There are two ways of classifying the Hero's Journey; the original 17-step list proposed by Joseph Campbell in The Hero With a Thousand Faces, or the 12-step modern reinterpretation from The Writer's Journey by Christopher Vogler. Note that these steps do not always have to be sequential; in theory, any step can be used at any time. Also, the term hero refers to both male and female protagonists.
Ordinary World - This is the hero's environment prior to the events of the story.
1. The Call To Adventure - A hero is thrust into a situation that forces him/her to step out of his/her comfort zone(s). Can often be in the form of a messenger (i.e., Navi).

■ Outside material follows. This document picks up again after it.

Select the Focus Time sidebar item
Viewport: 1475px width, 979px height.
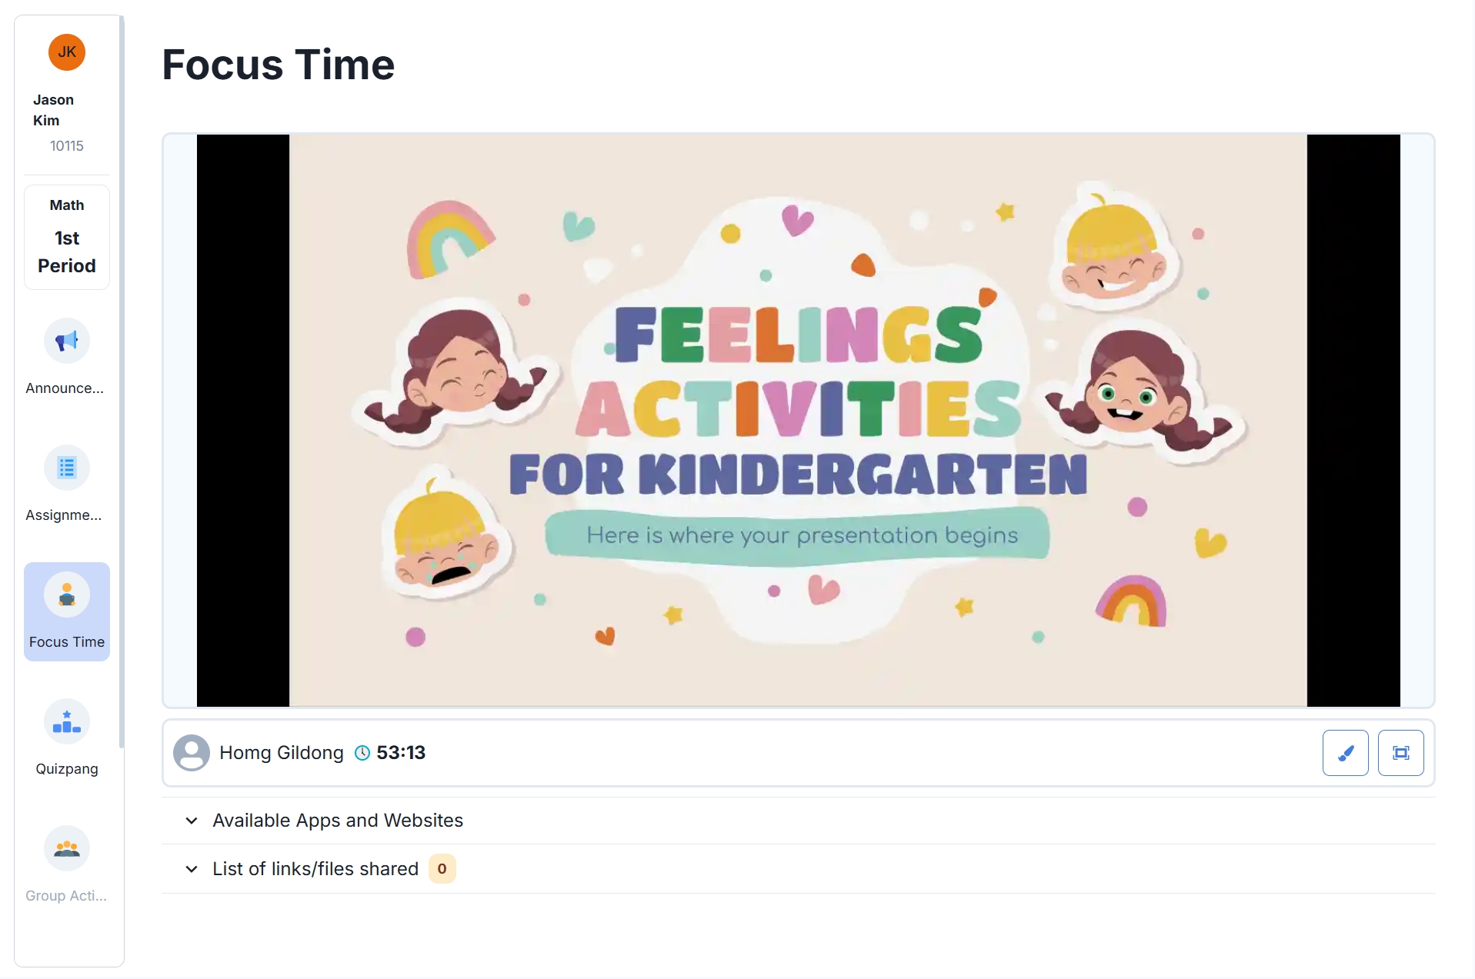[67, 611]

2. Refusal of the Call - The hero rejects his/her calling out of fear, doubt, laziness, etc. This will often lead to the hero getting thrust into a situation that makes going on the journey unavoidable.

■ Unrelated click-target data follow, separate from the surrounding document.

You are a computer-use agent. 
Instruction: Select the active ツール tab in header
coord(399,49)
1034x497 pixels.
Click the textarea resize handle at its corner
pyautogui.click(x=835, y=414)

3. Supernatural Aid - The hero is aided by a mentor, typically an older individual who has followed the heroic path already and is now assisting others. A common motif is that of the wise old hermit or sword master (i.e., Obi-Wan Kenobi). The hero is also given a gift, be it a weapon, ability or otherwise that he/she can use to accomplish his/her mission.
4. Crossing the First Threshold - Now that the hero has accepted the Call and has the assistance of a Supernatural Aid, he/she is ready to take the first step into the Special World. This is considered the "point-of-no-return" in most stories.
5. The Belly of the Whale - The hero is fully removed from the world that they once knew, and undergoes a symbolic "death" that leads into the next step.
Initiation - The hero leaves his old world behind and must learn to adapt to the Special World.